- Coordinates: 34°10′N 77°57′W﻿ / ﻿34.17°N 77.95°W
- Crosses: Cape Fear River

Location

= Cape Fear Skyway =

Proposed road and bridge in North Carolina, US

The Cape Fear Skyway (also called the Cape Fear Crossing) was a proposed limited access toll road and bridge in North Carolina, United States, that would pass through portions of New Hanover and Brunswick counties.

==Description==
The proposed 9.5 mi route would connect the south-end of Wilmington to Brunswick County, by crossing over the Cape Fear River. The proposed clearance is 68.5 m to allow large tankers or cruise ships to pass underneath and it would likely be a cable-stayed bridge. It is proposed to support a maximum of 6 lanes across. The road extension will begin at Independence Blvd and extend to the proposed southern extension of Interstate 140. The project was projected to cost between $555 million and $1.18 billion and was originally proposed to begin after 2015.
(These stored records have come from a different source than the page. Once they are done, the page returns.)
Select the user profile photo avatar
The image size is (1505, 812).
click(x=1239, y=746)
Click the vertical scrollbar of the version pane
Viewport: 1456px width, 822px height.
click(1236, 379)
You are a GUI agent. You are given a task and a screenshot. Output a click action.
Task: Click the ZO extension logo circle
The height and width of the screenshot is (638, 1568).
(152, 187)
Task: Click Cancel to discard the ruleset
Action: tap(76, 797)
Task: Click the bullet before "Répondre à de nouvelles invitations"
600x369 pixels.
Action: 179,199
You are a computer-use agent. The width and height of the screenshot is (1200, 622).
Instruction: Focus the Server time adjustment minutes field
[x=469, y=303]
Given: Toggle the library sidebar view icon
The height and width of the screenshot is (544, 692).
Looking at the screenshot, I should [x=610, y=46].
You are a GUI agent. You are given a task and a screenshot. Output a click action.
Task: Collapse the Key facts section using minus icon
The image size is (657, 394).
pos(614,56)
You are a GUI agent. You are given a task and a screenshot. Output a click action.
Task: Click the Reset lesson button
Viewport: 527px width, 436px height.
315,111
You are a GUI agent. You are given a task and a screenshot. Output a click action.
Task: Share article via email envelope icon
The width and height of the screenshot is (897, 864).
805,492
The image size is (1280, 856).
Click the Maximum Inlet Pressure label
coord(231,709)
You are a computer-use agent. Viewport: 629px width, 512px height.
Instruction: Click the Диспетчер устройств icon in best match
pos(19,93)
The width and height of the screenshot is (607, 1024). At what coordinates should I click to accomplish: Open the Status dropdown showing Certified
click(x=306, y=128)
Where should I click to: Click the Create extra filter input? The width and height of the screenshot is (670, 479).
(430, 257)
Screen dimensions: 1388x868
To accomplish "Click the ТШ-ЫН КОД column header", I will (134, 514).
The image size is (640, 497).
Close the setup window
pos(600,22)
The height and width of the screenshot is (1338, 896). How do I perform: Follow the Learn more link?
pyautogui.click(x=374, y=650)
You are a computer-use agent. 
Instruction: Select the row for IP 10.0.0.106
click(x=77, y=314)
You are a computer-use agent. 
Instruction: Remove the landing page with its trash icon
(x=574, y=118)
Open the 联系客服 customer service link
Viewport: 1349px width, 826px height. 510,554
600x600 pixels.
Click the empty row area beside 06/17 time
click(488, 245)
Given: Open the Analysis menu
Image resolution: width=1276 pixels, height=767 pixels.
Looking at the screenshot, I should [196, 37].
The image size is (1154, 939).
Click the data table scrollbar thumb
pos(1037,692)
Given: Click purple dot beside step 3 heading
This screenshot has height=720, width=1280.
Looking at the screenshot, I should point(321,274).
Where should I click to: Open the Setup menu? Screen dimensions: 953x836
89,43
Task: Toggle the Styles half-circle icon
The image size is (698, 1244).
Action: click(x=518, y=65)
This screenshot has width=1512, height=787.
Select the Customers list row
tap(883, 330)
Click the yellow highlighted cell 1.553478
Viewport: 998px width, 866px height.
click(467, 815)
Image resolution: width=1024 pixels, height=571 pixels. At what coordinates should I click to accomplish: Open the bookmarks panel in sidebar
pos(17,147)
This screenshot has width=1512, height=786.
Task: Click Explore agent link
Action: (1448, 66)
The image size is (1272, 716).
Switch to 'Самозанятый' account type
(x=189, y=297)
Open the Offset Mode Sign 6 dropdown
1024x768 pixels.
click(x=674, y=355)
In May 2013, the North Carolina General Assembly rescinded the project's authorization. However, in 2016 NCDOT stated that planning and environmental studies were funded in the 2016–2025 State Transportation Improvement Plan. A similar project of undetermined timing remains under discussion in Wilmington, but NCDOT says construction would not start before 2029. In August 2019, NCDOT halted design and planning of the bridge, putting the project on hold indefinitely.